EXERCISE REQUIREMENTS:
Reproduce every line of the entries below, starting with the line that contains "Tap the terminal label C1" and continuing down to the line that contains "(x=570, y=90)", with both of those lines included.

SUPPLIED RECORDS:
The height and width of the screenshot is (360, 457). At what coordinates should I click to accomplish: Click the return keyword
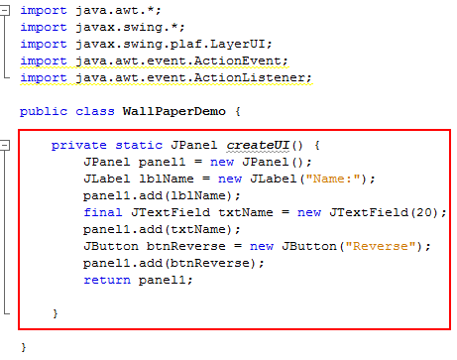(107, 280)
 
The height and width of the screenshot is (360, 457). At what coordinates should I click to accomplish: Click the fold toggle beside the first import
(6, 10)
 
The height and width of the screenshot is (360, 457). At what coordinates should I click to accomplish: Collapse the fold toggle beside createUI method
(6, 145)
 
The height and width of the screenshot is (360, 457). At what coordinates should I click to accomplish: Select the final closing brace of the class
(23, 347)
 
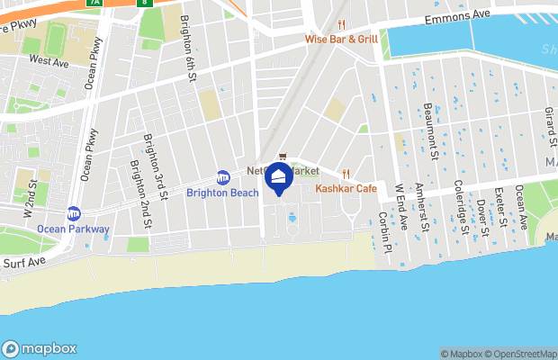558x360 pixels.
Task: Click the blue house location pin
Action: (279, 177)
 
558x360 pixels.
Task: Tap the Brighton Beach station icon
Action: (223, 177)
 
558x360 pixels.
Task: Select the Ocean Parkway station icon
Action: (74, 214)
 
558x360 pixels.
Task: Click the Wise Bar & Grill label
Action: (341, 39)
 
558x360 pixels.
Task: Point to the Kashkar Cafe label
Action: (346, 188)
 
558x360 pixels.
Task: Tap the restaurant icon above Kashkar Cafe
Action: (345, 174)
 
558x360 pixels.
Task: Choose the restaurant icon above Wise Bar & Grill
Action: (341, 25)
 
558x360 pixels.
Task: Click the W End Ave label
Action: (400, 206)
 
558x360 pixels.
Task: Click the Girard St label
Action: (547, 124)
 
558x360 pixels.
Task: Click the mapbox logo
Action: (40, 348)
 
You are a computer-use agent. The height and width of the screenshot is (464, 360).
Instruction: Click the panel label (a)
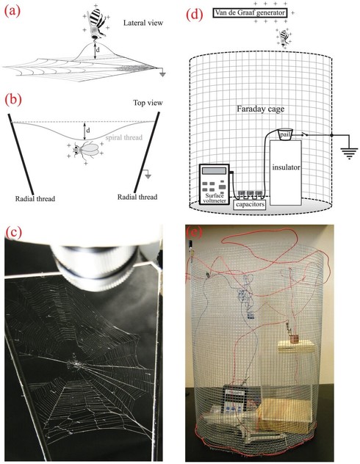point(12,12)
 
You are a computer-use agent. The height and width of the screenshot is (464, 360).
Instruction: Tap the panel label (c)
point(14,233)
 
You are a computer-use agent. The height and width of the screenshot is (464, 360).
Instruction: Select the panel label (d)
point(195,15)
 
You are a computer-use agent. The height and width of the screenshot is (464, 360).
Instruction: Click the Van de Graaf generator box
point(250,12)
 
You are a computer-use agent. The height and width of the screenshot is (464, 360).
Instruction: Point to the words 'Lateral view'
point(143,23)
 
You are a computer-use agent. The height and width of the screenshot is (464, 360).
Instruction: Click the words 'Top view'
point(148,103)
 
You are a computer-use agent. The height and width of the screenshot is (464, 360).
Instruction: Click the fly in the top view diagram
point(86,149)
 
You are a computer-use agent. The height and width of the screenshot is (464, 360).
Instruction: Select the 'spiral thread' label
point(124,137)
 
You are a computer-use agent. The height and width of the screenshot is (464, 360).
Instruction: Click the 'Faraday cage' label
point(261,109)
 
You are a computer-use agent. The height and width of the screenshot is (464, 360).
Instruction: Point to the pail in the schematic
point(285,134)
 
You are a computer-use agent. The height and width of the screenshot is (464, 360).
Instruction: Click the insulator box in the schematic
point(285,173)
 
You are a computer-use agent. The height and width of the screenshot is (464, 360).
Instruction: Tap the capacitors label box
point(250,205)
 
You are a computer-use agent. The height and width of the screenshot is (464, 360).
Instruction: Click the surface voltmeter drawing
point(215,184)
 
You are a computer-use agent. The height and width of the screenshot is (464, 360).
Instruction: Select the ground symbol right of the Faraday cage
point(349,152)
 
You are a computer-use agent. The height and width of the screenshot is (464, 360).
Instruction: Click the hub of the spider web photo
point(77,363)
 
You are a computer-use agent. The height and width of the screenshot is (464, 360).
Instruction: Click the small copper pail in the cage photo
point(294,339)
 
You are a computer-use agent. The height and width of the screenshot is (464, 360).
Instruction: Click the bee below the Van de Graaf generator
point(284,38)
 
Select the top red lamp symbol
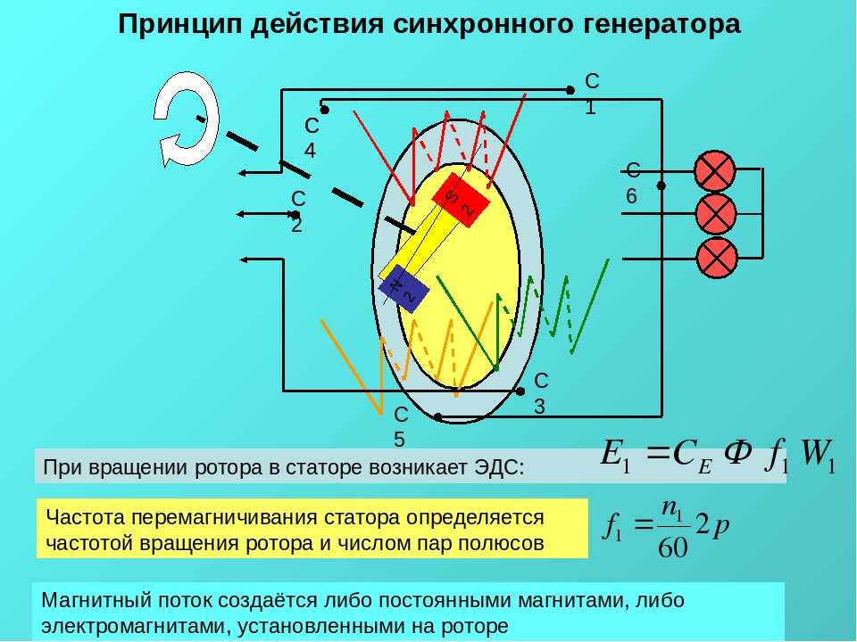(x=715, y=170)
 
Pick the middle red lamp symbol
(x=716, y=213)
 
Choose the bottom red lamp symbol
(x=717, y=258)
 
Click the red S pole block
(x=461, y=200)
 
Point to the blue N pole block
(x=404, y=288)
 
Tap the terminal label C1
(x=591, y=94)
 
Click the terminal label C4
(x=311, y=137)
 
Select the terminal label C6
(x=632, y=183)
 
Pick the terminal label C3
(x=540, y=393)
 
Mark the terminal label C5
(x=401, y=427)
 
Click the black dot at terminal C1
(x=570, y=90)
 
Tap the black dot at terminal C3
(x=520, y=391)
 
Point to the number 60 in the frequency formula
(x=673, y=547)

EXERCISE ANSWER:
Tap the terminal label C1
(x=591, y=94)
 
Click the terminal label C4
(x=311, y=137)
 
Select the terminal label C6
(x=632, y=183)
 
Pick the terminal label C3
(x=540, y=393)
 
Mark the terminal label C5
(x=401, y=427)
 
Click the black dot at terminal C1
(x=570, y=90)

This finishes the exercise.